## Activity
In the forum thread, which user's message was withdrawn at the poster's request?

*** Opening of Extract to read ***

Share your dilemmas and get honest opinions from other Mumsnetters.

To not be ashamed...

304 replies

GirlFriendExperience · 22/05/2011 14:32

That I'm an escort girl/call girl/high class prositute (whatever you want to call it) ...

I love my job, I'm very good at it, I pay taxes, it's not illegal and I help a lot of people. So why should I spend my life apologising for it/lying about it/defending myself??

  • Yes have name changed in case I get flamed... which in itself is depressing!
OP posts:
lockets · 22/05/2011 16:30

This reply has been deleted

Message withdrawn at poster's request.

deliakate · 22/05/2011 16:30

GFE - do you have children? Did you work before having them too?

Vallhala · 22/05/2011 16:31

GFE, thank you for answering my question about name-changing. It may be relevent to point out here that some of my opinions and one of my lifestyle choices (not prostitution but it may as well be according to some on here!) have led to some very bitter and vicious comments BUT I can give as good as I get so it doesn't trouble me. AFAIAC it's all "words on a screen" and I have nothing to hide.

*** Close of Extract to read ***
*** Opening of Supplied information ***

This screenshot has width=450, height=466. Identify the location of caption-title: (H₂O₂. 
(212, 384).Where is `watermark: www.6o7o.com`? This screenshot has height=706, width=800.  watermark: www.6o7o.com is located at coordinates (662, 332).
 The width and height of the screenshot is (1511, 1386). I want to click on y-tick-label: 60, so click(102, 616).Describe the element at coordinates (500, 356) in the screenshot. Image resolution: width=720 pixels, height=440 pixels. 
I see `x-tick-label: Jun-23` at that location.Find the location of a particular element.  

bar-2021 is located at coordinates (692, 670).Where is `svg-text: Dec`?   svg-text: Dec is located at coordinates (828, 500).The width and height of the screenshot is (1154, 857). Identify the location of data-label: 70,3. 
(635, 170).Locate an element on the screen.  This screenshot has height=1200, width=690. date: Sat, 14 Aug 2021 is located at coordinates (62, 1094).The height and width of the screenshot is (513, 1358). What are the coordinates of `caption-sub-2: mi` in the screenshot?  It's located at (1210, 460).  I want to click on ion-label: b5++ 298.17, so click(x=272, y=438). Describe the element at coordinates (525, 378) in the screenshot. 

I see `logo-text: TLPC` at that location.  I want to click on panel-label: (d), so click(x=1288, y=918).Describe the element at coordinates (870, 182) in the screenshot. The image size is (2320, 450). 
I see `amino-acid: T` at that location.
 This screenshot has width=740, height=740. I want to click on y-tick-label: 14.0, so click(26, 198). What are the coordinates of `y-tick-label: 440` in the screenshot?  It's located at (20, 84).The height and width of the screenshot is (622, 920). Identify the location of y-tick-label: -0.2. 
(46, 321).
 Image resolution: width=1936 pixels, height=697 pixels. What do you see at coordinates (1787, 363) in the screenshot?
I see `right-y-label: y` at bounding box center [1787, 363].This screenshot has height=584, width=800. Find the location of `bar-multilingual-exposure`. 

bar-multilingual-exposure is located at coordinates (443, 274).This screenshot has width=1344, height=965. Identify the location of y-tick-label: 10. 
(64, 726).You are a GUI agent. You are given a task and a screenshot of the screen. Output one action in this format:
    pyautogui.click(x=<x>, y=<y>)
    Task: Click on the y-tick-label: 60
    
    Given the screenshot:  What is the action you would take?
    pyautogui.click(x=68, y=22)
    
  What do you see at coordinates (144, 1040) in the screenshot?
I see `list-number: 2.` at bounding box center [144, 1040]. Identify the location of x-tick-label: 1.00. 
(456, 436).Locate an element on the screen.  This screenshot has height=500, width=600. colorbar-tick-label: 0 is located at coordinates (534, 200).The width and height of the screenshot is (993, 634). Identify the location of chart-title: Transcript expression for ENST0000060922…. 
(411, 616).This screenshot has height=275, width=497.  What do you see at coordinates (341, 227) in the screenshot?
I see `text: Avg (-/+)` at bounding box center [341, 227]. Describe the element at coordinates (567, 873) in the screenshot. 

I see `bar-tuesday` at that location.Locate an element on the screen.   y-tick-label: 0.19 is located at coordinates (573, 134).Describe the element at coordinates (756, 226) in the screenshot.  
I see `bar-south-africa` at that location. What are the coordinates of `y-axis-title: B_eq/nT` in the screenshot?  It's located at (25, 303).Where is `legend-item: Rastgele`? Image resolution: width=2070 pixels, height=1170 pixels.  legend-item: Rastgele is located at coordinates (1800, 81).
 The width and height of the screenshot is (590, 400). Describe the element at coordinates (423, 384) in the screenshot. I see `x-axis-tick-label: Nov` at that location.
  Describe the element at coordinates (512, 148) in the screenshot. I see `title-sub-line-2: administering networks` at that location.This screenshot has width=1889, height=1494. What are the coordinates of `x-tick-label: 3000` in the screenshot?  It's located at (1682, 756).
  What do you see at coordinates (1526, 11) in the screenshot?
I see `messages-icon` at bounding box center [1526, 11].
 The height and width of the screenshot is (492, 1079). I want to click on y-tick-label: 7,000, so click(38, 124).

*** Close of Supplied information ***

## Result
lockets